- _Directions for this task_: Go to the line in the entries below that holds "Switch to the Возвраты tab" and repeat exactly from there through the line that holds "You are a computer-use agent. Screen dimensions: 560x373", inclusive.

--- Exercise inputs ---

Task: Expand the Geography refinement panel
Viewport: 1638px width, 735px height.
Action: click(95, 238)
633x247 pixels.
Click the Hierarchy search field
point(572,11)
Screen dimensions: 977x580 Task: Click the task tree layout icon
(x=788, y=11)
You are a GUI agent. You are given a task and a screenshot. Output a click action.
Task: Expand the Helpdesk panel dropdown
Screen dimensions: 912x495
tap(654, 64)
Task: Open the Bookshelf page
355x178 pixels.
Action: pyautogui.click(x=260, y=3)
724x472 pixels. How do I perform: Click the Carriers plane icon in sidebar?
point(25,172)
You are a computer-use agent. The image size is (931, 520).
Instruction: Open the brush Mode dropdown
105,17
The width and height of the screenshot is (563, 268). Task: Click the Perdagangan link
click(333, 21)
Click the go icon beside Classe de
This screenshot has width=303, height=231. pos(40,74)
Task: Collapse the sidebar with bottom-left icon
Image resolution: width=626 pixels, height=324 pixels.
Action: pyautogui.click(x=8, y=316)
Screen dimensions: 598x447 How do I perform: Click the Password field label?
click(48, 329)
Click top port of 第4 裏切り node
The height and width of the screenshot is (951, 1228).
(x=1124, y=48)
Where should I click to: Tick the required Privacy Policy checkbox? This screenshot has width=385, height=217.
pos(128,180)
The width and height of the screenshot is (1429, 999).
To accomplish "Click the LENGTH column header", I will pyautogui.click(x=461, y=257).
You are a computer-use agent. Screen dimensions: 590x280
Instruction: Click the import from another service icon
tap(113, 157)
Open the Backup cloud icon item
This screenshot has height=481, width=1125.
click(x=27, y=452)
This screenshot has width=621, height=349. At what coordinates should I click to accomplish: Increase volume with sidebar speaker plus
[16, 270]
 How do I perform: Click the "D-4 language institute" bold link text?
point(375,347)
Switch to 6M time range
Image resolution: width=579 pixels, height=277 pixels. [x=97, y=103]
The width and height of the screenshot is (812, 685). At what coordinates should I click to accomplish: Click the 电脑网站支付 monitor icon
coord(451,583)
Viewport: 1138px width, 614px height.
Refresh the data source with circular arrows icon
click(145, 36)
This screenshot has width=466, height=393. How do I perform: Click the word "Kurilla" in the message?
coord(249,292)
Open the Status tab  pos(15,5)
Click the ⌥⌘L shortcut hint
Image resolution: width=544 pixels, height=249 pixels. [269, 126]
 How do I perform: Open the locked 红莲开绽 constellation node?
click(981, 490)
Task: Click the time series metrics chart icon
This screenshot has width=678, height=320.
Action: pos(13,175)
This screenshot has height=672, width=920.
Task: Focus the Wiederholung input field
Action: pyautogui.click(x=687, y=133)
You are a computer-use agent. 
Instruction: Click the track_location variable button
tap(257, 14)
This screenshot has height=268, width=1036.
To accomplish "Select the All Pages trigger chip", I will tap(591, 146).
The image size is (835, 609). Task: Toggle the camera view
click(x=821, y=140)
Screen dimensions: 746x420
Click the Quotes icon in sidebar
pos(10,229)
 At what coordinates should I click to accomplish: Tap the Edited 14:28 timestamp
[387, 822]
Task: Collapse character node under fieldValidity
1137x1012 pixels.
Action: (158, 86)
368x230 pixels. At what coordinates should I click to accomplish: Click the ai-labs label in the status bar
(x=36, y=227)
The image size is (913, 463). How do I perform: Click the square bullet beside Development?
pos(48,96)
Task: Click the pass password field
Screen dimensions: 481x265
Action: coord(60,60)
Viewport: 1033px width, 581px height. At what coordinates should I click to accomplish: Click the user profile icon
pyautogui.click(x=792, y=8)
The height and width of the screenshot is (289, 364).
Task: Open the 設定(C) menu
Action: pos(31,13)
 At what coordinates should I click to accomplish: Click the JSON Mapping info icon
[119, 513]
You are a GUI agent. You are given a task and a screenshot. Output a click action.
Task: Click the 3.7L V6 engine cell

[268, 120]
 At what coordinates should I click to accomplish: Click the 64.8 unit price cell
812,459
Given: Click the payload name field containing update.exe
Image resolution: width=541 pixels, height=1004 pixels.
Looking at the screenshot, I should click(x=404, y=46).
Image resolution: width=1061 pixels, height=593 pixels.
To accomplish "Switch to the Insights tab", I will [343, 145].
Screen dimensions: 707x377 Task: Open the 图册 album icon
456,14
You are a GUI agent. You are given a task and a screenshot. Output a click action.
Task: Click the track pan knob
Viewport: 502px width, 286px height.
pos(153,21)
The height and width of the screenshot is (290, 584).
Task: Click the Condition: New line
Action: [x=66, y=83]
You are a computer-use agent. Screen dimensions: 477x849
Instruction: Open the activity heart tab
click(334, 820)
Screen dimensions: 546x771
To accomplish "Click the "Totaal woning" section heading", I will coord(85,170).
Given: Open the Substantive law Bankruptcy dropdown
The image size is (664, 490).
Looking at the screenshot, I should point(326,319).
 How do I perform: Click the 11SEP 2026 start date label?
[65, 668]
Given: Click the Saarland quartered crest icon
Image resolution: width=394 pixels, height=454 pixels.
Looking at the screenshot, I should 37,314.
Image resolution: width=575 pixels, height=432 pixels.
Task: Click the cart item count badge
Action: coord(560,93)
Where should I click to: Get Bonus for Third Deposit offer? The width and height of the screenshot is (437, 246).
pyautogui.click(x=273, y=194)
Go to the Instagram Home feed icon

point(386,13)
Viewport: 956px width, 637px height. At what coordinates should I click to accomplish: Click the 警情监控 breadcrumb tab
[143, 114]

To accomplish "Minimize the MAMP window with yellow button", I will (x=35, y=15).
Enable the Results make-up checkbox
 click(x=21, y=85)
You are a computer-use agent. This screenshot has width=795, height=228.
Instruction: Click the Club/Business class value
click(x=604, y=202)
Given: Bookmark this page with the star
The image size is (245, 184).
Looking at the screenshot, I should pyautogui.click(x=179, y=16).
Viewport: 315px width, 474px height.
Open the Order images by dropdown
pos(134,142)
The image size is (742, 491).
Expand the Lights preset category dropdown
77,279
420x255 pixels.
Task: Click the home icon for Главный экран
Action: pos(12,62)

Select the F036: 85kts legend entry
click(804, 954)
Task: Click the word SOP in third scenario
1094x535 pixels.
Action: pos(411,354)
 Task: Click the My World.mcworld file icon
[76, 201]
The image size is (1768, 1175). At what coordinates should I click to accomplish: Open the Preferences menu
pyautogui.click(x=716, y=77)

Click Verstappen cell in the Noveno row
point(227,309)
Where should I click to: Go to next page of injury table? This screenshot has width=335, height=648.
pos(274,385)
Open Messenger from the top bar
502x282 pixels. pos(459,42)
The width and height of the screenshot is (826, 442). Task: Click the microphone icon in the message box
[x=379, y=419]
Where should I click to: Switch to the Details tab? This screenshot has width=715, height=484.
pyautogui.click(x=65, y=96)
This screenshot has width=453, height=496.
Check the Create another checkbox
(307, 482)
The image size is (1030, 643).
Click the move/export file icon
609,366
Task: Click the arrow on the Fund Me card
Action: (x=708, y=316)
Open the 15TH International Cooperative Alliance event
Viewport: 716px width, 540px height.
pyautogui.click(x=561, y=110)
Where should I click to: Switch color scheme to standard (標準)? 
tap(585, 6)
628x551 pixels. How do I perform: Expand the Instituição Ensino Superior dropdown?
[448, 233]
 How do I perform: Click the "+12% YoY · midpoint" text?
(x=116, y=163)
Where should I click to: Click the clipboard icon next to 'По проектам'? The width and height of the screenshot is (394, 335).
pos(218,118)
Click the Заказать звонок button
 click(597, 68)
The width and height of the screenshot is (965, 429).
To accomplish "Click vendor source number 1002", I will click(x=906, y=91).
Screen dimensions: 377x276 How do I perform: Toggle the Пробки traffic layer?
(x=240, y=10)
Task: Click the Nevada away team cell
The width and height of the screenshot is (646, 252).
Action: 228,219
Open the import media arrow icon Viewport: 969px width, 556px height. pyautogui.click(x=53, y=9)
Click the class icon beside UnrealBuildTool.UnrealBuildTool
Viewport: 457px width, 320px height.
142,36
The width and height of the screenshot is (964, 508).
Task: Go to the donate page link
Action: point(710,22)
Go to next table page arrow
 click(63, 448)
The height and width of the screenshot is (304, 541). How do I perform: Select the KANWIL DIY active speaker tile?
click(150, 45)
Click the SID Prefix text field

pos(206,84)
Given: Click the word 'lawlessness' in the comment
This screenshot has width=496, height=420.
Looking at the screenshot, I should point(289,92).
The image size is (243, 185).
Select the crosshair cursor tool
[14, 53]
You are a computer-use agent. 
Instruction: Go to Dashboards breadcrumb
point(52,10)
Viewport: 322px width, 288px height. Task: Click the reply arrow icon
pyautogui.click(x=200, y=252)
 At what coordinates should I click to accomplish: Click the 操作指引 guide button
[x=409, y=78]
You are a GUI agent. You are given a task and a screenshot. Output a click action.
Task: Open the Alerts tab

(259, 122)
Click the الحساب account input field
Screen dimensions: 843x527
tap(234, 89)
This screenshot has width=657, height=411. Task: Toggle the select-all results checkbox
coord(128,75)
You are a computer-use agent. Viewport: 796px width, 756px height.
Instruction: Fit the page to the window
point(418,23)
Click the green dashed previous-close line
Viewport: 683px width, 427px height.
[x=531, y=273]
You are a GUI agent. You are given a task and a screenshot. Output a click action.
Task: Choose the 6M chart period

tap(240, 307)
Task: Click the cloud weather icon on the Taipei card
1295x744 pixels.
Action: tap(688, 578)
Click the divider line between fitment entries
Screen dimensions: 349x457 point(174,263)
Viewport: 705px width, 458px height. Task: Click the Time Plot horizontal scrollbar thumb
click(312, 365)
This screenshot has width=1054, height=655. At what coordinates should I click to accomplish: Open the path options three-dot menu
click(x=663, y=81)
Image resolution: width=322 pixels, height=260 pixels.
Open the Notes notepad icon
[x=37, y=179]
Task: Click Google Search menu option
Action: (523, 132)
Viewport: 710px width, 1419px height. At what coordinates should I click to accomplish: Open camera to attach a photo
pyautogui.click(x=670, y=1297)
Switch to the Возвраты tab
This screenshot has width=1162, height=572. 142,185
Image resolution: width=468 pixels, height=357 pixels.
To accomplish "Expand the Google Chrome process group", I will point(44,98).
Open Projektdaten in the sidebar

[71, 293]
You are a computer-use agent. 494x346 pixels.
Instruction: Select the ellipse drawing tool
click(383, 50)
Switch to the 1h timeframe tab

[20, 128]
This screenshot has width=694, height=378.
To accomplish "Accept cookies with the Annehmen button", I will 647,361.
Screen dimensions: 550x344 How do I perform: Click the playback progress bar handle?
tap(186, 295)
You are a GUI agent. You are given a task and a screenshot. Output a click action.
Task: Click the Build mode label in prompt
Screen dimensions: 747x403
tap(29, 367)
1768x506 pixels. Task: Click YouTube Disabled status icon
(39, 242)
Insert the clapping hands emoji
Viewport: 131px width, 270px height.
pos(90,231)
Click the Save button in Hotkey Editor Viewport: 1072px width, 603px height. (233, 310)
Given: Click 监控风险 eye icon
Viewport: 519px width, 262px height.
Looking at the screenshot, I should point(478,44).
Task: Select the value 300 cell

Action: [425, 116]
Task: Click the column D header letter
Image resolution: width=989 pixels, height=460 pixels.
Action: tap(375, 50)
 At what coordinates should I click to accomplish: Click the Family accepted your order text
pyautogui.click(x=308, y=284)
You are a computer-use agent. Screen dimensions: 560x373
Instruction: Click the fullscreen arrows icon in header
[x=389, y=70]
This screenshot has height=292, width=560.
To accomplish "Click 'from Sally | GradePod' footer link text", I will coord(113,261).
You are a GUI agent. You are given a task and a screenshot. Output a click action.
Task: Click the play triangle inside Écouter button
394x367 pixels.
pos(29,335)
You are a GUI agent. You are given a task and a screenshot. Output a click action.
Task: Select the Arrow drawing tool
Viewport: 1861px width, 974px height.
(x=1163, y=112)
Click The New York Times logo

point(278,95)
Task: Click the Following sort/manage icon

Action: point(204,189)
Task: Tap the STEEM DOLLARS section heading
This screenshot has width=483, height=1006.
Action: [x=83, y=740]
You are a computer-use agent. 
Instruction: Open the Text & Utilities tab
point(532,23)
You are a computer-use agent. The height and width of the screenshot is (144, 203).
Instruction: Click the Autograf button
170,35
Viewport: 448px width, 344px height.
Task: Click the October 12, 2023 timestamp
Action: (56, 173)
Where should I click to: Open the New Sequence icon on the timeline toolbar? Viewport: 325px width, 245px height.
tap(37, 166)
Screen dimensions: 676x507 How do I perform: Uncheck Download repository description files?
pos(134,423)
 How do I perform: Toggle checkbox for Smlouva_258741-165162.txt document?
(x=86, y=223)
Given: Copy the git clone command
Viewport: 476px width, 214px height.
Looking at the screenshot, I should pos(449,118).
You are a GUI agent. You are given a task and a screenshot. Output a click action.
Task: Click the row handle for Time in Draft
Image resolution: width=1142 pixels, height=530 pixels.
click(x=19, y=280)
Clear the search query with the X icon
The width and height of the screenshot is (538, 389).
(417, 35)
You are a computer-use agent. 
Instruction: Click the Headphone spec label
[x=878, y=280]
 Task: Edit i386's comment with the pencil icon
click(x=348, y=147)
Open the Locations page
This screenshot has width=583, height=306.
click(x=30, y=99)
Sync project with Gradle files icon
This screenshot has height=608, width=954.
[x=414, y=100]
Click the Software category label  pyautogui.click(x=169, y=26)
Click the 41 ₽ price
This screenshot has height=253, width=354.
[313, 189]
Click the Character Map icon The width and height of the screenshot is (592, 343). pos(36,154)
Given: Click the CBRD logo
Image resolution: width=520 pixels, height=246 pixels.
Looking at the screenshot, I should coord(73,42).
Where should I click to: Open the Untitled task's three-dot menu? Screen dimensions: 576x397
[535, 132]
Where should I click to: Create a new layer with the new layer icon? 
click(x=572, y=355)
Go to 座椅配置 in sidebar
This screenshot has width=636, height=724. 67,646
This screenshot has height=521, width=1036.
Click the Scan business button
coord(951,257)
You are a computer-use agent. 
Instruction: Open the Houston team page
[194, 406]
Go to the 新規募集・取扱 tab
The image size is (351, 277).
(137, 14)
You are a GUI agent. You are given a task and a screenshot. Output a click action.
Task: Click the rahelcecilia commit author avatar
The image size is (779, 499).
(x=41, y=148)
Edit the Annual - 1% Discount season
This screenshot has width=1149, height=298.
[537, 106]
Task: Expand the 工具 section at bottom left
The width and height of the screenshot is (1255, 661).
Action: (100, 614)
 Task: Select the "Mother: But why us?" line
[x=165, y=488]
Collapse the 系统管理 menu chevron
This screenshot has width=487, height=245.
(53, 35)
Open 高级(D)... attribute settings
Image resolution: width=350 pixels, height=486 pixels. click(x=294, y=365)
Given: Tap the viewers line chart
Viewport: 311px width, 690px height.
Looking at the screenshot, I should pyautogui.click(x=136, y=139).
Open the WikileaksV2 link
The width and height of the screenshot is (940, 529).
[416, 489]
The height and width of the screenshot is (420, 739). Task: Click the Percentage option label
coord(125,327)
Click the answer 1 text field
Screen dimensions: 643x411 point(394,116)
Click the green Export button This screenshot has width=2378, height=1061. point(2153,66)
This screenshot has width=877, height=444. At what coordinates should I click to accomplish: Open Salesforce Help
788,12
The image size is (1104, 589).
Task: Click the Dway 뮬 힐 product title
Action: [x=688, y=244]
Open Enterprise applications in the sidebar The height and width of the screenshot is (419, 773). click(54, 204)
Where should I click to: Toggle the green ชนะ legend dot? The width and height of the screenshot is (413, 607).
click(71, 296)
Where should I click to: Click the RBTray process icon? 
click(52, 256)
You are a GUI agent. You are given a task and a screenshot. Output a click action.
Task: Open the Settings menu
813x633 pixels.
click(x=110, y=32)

---

- _Written solution_:
Switch to the Возвраты tab
This screenshot has width=1162, height=572. 142,185
Image resolution: width=468 pixels, height=357 pixels.
To accomplish "Expand the Google Chrome process group", I will point(44,98).
Open Projektdaten in the sidebar

[71, 293]
You are a computer-use agent. 494x346 pixels.
Instruction: Select the ellipse drawing tool
click(383, 50)
Switch to the 1h timeframe tab

[20, 128]
This screenshot has width=694, height=378.
To accomplish "Accept cookies with the Annehmen button", I will 647,361.
Screen dimensions: 550x344 How do I perform: Click the playback progress bar handle?
tap(186, 295)
You are a GUI agent. You are given a task and a screenshot. Output a click action.
Task: Click the Build mode label in prompt
Screen dimensions: 747x403
tap(29, 367)
1768x506 pixels. Task: Click YouTube Disabled status icon
(39, 242)
Insert the clapping hands emoji
Viewport: 131px width, 270px height.
pos(90,231)
Click the Save button in Hotkey Editor Viewport: 1072px width, 603px height. (233, 310)
Given: Click 监控风险 eye icon
Viewport: 519px width, 262px height.
Looking at the screenshot, I should point(478,44).
Task: Select the value 300 cell

Action: [425, 116]
Task: Click the column D header letter
Image resolution: width=989 pixels, height=460 pixels.
Action: tap(375, 50)
 At what coordinates should I click to accomplish: Click the Family accepted your order text
pyautogui.click(x=308, y=284)
You are a computer-use agent. Screen dimensions: 560x373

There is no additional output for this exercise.